Im November 2020 wurde der 16. Kinder- und Jugendbericht, der sich auf über 600 Seiten mit Rahmenbedingungen, Strukturen und Inhalten der Förderung demokratischer Bildung im Kindes- und Jugendalter befasst, vorgelegt. Aus Sicht der 16 Landeszentralen und die Bundeszentrale für politische Bildung stellt er ein wichtiges, wegweisendes Dokument für die politische Bildung in Deutschland dar und muss die Grundlage für künftige Diskussionen und Entscheidungen zur politischen Bildung bilden.1)
Der Bericht stellt klar, dass politische Bildung immer Bildung für die Demokratie ist und daher schon per Definition nicht „neutral“ sein kann.
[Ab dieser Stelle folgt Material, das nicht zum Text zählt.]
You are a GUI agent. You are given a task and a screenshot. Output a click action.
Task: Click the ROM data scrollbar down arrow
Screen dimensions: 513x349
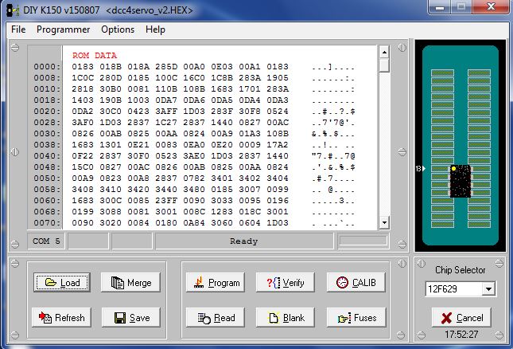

Wesensmerkmal und normativer Kern der politischen Bildung ist die Orientierung an demokratischen Werten. Ihr Ziel der Ausbildung kritischer, politischer Urteilskraft kann nur über die Einhaltung fachlicher Qualitätsstandards wie dem Beutelsbacher Konsens erreicht werden.
Von grundlegender Bedeutung und Tragweite ist die Feststellung, dass politische Bildung mehr ist als Extremismusprävention. In diesem Sinne haben auch die Zentralen der politischen Bildung gemeinsam öffentlich Stellung bezogen.
Der Bericht liefert eine stringente Nutzung und Unterscheidung zentraler Fachbegriffe, wie „politischer Bildung“ oder „Demokratiebildung“, wodurch künftig ein klarer begrifflicher Rahmen für Debatten zur politischen Bildung gesetzt wird. Er hält fest, dass politische Jugend- und Erwachsenenbildung und in der sozialen Arbeit durch entsprechende Professuren verankert sein muss, damit die Fachstandards der Profession in den verschiedenen Feldern wirksam werden können.
Der 16. Kinder- und Jugendbericht beschreibt wesentliche Herausforderungen und Potentiale der politischen Bildung in Deutschland. Die zentrale Botschaft dabei ist, dass „politische Bildung von Anfang an“ eine der entscheidenden Aufgaben demokratischer Gesellschaften ist. Politische Bildung muss – in unterschiedlicher Form – von der Kita, über die Schule, Berufsschule bis hin zur Erwachsenenbildung in allen sozialen Räumen, in denen sich Kinder und Jugendliche aufhalten, präsent sein. Diese Grundhaltung wird künftig erhebliche Auswirkungen auf unser Bildungs- und Sozialsystem haben (müssen). Politische Bildung wird immer ganzheitlich als ein vielschichtiger Bildungsprozess gedacht, der neben dem Wissenserwerb auch Erfahrungen, Emotionen, praktisches Handeln und Beteiligung beinhaltet. Dabei sind inhaltliche Entwicklungen zu berücksichtigen, so die notwendige Verbindung von politischer Bildung mit kritischer Medienbildung.
Die Autor*innen zeigen Handlungsfelder auf, in denen politische Bildung künftig intensiver stattfinden muss. Sie sehen insbesondere in der Verschränkung von „klassischer“ politischer Bildung mit neuen Partnern ein erhebliches Entwicklungspotential. Hierzu gehören zum Beispiel Vereine junger Menschen mit Migrationsbiographie und People of Color. Zum anderen betrifft dies die Regelstrukturen der Kinder-und Jugendhilfe, der Familienberatung oder die geplante verlässliche Ganztagsgrundschule. Hierfür bedarf es einer durch eine Regelförderung abgesicherten vielfältigen Trägerlandschaft der politischen Bildung. Erst durch diese werden unterschiedliche Zugriffe auf Zielgruppen, Themen und Formate möglich.
Nicht zuletzt macht der Bericht durch die Vielzahl von Impulsen und Anregungen insgesamt deutlich, welche Bedeutung der professionellen politischen Bildung in unserer Demokratie zukommt. Der explizit formulierte Anspruch, dass alle jungen Menschen ein Recht auf politische Bildung haben findet daher die ungeteilte Zustimmung der Zentralen der politischen Bildung. Hieran werden sich künftige politische Entscheidungen messen lassen müssen.
1) Anmerkung der Redaktion: Hier wird die unkorrigierte Original-Fassung der Stellungnahme vom 19. Februar 2021 wiedergegeben.